Written instruction a:
Answer these questions about the forum thread on the iTunes error, one answer per line:
(i) What error number appears in the message the first poster quotes?
(ii) What computer is The Doug using at work?
(iii) What does The Doug listen to at work?

Quoted passage:
↓
# iTunes 7.4 (Win) Error Message



## 8127972 (Sep 8, 2005)

I just installed the Windows version of iTunes 7.4 and got this error:

"iTunes could not connect to the iTunes Store. An Unknown error occurred (11333). Make sure your network connection is active and try again."

Then when I clear the dialog box, I can then surf the iTunes store. This happens on any XP computer I have installed iTunes 7.4 on, but it doesn't happen (at least it hasn't so far) on any of my Macs (perhaps a message from The Steve?). All of the affected computers are on different ISP's. 

Anybody else seen this, and more importantly solved this?


----------



## The Doug (Jun 14, 2003)

Same problem for me here at work on my WinXP Dell. 

Clearing the dialogue box does let the iTMS finish loading. But I don't use the iTMS at work anyway, I just listen to streaming web radio.

I don't see any buzz about this error on the Apple Discussion Boards... yet.


----------



## 8127972 (Sep 8, 2005)

There is buzz now:

Apple - Support - Discussions - Error 11333 ...


----------



## 8127972 (Sep 8, 2005)

The issue has fixed itself on the XP boxes that I have access to. Can anybody else confirm this?


----------
↑
A run of records:
↓
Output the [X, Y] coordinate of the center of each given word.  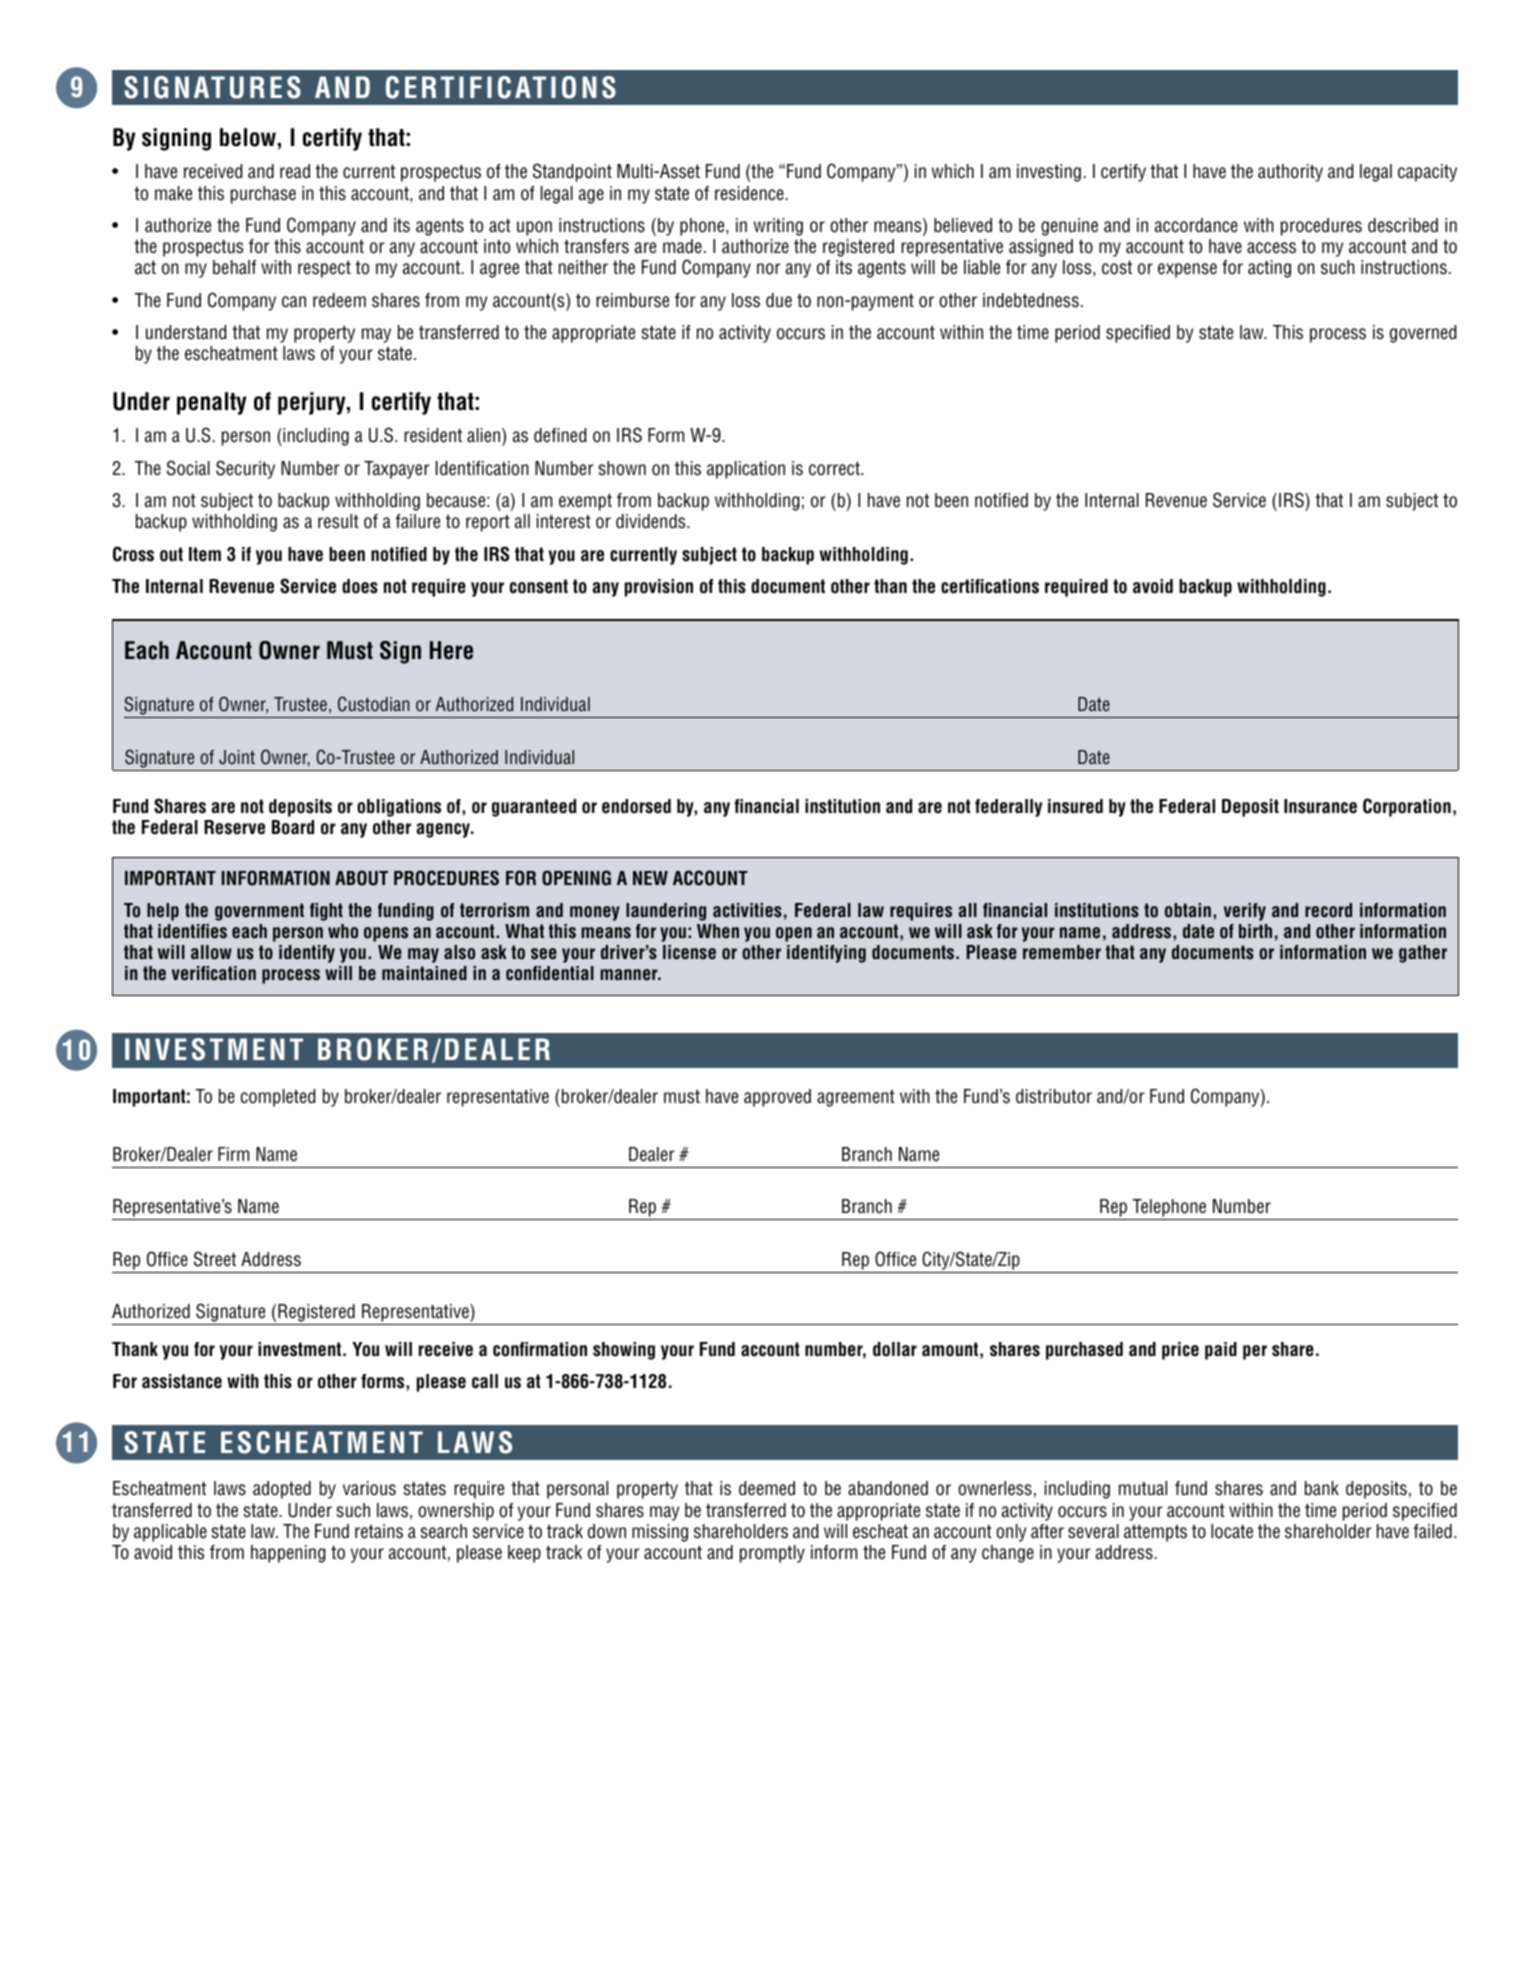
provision [659, 588]
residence [750, 193]
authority [1290, 173]
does [360, 586]
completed [278, 1098]
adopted [282, 1490]
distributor [1054, 1096]
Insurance [1320, 806]
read [295, 171]
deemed [767, 1488]
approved [777, 1098]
↑
Written instruction b: In the listing, swap "deemed" for "considered" from the line with "authority [1290, 173]" through the end of the listing. Give those lines again with nothing else changed.

Complete answer a:
(i) 11333
(ii) A WinXP Dell
(iii) Streaming web radio

Complete answer b:
authority [1290, 173]
does [360, 586]
completed [278, 1098]
adopted [282, 1490]
distributor [1054, 1096]
Insurance [1320, 806]
read [295, 171]
considered [767, 1488]
approved [777, 1098]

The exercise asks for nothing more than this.